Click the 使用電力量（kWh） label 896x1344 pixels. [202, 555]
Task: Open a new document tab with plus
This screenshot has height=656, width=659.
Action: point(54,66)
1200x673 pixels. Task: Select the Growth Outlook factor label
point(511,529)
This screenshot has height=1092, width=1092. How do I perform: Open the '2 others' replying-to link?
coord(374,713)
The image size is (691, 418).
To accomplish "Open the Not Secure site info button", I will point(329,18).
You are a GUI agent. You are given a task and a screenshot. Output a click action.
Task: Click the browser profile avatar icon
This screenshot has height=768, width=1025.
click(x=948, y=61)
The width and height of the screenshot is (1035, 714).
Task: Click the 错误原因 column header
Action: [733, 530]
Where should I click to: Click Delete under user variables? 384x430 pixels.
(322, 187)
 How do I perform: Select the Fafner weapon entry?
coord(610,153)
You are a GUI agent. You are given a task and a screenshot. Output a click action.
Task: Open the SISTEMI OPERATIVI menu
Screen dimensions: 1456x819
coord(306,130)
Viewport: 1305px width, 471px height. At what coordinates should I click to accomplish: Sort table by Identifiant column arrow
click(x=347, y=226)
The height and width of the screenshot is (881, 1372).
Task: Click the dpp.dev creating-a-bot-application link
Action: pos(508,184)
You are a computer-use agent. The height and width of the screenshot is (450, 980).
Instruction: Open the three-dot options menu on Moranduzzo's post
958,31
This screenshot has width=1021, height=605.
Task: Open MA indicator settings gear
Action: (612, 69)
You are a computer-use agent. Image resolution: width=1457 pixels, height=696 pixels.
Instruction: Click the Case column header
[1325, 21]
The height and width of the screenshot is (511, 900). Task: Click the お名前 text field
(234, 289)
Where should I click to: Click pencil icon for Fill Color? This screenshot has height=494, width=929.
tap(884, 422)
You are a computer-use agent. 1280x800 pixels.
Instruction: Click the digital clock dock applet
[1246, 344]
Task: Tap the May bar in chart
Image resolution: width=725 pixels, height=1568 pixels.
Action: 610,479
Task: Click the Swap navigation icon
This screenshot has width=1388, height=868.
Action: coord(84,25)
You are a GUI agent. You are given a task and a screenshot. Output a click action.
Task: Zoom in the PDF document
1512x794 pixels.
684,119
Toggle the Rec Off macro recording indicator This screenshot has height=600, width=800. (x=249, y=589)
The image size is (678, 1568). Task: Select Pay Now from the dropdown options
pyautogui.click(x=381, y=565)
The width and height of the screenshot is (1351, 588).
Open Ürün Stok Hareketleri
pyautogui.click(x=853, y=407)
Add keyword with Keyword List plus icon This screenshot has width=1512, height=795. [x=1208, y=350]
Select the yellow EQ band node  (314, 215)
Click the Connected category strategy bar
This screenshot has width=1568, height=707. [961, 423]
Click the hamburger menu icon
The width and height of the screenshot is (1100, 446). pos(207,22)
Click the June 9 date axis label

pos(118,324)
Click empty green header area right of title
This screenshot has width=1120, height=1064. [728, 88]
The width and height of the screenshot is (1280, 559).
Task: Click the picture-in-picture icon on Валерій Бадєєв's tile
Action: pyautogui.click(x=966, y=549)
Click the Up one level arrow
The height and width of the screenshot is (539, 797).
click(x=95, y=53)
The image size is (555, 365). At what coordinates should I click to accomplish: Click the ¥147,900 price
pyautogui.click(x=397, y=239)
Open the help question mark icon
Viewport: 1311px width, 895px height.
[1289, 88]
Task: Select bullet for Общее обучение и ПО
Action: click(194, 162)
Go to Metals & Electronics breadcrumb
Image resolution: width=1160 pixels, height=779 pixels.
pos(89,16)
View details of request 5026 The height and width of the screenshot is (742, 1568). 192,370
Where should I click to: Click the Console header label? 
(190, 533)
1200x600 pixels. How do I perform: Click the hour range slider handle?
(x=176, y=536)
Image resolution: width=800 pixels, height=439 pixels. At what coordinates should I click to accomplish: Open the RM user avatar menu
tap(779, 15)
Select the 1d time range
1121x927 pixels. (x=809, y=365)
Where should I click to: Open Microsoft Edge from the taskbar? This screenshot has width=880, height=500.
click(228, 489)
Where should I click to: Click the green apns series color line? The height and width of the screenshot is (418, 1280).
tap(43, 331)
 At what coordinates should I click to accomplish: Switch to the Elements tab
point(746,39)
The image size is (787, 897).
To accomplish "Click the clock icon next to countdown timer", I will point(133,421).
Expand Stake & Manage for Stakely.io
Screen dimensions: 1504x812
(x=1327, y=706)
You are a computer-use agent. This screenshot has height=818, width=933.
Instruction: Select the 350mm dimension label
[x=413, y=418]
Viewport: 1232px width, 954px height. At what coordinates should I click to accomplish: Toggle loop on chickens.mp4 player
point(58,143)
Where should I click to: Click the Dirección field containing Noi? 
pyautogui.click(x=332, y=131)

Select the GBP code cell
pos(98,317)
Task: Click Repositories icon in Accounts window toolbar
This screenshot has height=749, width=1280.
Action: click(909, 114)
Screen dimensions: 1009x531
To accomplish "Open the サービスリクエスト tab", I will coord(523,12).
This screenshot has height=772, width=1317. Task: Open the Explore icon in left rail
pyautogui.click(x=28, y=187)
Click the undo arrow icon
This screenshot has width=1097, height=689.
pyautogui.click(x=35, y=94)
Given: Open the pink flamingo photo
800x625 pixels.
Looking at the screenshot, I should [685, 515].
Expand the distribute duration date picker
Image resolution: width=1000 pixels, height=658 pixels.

§ Problem statement
In the data, find how many lines hold the string "computer", and answer with the number only.

§ Response to the task
4